Thursday, March 19, 2009

Everyone jump upon the L train

I'm still waiting for someone to say something to me as I read The Satanic Verses on the subway or bus in New York City. I look around at the diverse crowds to see if they notice me reading it -- because I always spy on what other passengers are reading -- and only half-jokingly wonder if anyone wants to say something to me about it. So far all I've had were a couple people across from me on the L train into Manhattan once who started talking to each other about it, instead of me. I heard the 30-ish girl tell her twentysomething guy friend, "No, and Cat Stevens like totally said, 'He should die,' like, he completely said he should die because of the fatwa."

She refers, of course, to when the artist formerly still known to me as Cat Stevens was widely, famously quoted as "supporting" the fatwa against Salman Rushdie for writing the book. Having now read a bit more about it, I think I understand what Cat Stevens, fairly new to Islam at the time, was trying to say: that blasphemy is, under Islamic law, a sin punishable by death. I think he was trying to qualify his statement a lot that if he were in an Islamic state bound by that law in that court then he would be bound to carry out the sentence, but it still didn't (doesn't) sit well, particularly with those of us who thought Cat Stevens would be on the side of goodness and non-violence in all things. He probably shouldn't have said anything at all; I think he still gets asked about it and tries to say it was a media-induced frenzy.

Frankly, the worst fallout for me personally was that after that happened 10,000 Maniacs removed their cover of "Peace Train" from their album In My Tribe and from then on it was sold with one less track and then when I wanted to replace my In My Tribe cassette with a CD it took forever to find online an old copy that included "Peace Train," and I had to pay like $40 for the CD (hello, this was 1995, pre-Napster, even), and so, yeah. Plus Natalie Merchant has since refused to sing it in concert. Good for her, but bad for those of us who'd love to hear it. It's certainly more sensible than Indigo Girls refusing to ever again play "Nashville" live, though. At least Nashville didn't advocate killing anybody. Unless you count all the God-told-me-to-go-to-war-in-Iraq nonsense songs in popular country these last few years. Which, ugh.

ANYWAY. About the book. I'm on page 433, closing in on an ending. It's such a mish-mash of peoples, although at least all the little bits are interesting. I'm not particularly moved or wowed, but it's solid. Worth a read -- particularly if you want to show off to your literary friends. (Joke, okay.) I don't suppose you can really start any trouble by reading it, as long as you're not in a mosque or Iran, although I guess back in the day you couldn't have it in, like, Malaysia or somewhere either so any hipster backpackers carrying it under one arm with Lonely Planet tucked under the other could have been majorly screwed.

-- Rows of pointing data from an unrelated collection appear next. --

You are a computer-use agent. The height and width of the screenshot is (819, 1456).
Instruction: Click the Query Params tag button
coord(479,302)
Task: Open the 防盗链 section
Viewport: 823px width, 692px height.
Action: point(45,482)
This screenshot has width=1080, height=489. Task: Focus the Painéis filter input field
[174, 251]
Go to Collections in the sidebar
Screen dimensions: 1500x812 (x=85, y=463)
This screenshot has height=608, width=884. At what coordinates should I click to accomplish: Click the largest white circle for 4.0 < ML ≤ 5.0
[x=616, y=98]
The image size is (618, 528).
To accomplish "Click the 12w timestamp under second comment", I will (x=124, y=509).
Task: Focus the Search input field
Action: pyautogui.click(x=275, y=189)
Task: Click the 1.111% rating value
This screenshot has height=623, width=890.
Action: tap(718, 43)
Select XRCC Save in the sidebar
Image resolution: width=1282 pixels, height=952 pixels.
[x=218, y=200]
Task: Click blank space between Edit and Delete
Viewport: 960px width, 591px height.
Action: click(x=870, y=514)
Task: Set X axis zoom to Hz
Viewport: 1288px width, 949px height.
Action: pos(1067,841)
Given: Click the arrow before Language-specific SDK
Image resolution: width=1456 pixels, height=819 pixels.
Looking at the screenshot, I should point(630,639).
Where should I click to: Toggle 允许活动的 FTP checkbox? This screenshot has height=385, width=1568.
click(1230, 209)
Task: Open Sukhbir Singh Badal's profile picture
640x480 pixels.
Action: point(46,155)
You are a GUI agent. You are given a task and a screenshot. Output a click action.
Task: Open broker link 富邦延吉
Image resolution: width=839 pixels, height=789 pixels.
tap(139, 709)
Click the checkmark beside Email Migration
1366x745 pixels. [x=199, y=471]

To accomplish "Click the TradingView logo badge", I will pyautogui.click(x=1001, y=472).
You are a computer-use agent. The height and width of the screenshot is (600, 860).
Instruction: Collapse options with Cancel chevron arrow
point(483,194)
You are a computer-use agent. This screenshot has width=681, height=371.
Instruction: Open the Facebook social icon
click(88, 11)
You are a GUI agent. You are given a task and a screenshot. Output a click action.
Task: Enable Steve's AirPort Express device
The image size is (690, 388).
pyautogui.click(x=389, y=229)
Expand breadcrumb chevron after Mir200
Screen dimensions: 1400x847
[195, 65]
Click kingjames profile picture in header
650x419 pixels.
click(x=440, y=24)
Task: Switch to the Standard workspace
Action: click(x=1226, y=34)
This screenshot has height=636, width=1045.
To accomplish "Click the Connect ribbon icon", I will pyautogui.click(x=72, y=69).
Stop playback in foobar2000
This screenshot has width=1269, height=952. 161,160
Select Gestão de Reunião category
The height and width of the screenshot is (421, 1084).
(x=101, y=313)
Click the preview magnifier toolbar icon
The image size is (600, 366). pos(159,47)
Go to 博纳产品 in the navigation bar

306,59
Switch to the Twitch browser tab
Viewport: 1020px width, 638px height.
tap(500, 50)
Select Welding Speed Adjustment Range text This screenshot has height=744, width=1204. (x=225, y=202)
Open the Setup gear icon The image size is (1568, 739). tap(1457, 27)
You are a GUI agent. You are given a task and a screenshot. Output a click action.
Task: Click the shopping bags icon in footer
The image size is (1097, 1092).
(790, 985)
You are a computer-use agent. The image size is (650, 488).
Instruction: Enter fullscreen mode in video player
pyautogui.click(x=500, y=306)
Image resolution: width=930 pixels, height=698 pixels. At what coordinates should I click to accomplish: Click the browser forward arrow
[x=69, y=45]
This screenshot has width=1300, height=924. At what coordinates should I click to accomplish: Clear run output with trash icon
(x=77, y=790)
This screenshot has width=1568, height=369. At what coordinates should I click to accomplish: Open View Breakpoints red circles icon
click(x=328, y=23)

My favorite part of the last couple dozen pages was a rumination on how Machiavelli is misunderstood. Saladin Chamcha, the sometimes devil character, reminds himself there are lessons to be learned from Niccolo Machiavelli:

"...a wronged man, his name...a synonym for evil; whereas in fact his staunch republicanism had earned him the rack, upon which he survived, was it three turns of the wheel?...if Niccolo could survive such tribulation and live to write that perhaps embittered, perhaps sardonic parody of the sycophantic mirror-of-princes literature..." (p. 415)

I love it! No one ever seems to agree with me that Machiavelli was just messing with us. Other parts I have recently enjoyed include all the Mount Everest talk and analogies (I like Everest things), including the character Alleluia Cone who climbs Everest, sees dead people, and then occasionally sees them in London, too. I also really liked the twelve-women-in-the-brothel part. I guess that might also be one of the blaspheming parts, comparing Mohammad's twelve wives to the twelve ladies of the evening? But...it was so cleverly done. And it called him out on his polygamy.

Well, this is definitely a literary book, with allusions to Shakespeare, Islam, and all kinds of things, and I like it, although I'm not backing away from calling it weird just yet. Meanwhile, it's almost time to pick an 'S' author!